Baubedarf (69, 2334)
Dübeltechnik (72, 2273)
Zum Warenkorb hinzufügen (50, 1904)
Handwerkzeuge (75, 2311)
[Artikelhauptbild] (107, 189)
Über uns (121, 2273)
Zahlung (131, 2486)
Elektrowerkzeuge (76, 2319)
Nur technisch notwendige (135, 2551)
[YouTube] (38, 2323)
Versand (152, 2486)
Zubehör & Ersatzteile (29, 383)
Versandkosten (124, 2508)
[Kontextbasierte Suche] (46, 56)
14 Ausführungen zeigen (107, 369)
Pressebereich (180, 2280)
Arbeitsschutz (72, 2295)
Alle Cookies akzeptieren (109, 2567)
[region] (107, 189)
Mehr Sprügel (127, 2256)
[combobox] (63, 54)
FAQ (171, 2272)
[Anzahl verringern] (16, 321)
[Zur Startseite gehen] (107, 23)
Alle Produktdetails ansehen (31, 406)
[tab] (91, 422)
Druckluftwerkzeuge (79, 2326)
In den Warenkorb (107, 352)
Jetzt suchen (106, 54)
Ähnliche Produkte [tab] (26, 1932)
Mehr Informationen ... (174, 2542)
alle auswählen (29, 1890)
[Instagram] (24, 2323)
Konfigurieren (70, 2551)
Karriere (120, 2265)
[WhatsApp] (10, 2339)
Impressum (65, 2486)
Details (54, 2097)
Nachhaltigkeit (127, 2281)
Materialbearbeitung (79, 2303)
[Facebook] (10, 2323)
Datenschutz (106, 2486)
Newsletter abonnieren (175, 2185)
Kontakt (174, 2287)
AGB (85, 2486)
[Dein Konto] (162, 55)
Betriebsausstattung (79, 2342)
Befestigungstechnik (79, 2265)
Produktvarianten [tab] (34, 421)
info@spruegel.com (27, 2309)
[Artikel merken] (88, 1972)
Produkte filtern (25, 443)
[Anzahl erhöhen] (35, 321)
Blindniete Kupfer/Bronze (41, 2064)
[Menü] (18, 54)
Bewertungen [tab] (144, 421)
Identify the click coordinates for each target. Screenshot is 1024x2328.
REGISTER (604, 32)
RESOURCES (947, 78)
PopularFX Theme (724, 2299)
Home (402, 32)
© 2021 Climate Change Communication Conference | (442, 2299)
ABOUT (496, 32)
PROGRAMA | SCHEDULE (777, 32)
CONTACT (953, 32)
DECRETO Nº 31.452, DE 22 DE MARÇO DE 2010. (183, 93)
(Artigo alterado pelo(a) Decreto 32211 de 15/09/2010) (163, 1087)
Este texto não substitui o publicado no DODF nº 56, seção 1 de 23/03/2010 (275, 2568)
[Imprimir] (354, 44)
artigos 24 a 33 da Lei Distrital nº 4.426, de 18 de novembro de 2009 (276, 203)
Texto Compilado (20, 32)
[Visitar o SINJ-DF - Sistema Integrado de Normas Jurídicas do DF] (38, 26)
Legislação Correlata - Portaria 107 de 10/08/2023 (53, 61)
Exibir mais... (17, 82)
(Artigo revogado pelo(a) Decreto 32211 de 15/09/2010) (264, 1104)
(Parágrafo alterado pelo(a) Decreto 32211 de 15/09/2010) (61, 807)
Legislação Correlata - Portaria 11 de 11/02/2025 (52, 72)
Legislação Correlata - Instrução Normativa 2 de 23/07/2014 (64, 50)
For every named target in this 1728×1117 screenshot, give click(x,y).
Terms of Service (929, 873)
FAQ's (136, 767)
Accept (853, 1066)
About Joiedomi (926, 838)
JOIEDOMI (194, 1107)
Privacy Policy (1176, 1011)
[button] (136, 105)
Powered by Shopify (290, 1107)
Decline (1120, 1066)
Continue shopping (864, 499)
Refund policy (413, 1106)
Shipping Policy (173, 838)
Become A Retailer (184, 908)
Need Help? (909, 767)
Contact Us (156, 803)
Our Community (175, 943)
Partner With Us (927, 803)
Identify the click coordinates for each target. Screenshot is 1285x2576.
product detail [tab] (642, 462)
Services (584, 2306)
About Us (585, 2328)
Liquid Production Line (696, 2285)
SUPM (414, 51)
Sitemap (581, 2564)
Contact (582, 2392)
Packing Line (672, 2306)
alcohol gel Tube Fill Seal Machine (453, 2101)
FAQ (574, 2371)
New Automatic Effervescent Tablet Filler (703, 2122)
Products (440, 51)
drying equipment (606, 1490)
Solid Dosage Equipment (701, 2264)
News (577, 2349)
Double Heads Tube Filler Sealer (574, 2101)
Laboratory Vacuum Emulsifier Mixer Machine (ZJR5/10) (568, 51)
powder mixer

========================

Task details ::
In the records above, some lines may contain the word "coordinates"; copy every one of them.

Solution for this exercise ::
Identify the click coordinates for each target. Screenshot is 1024x2328.
Identify the click coordinates for each target. Screenshot is 1285x2576.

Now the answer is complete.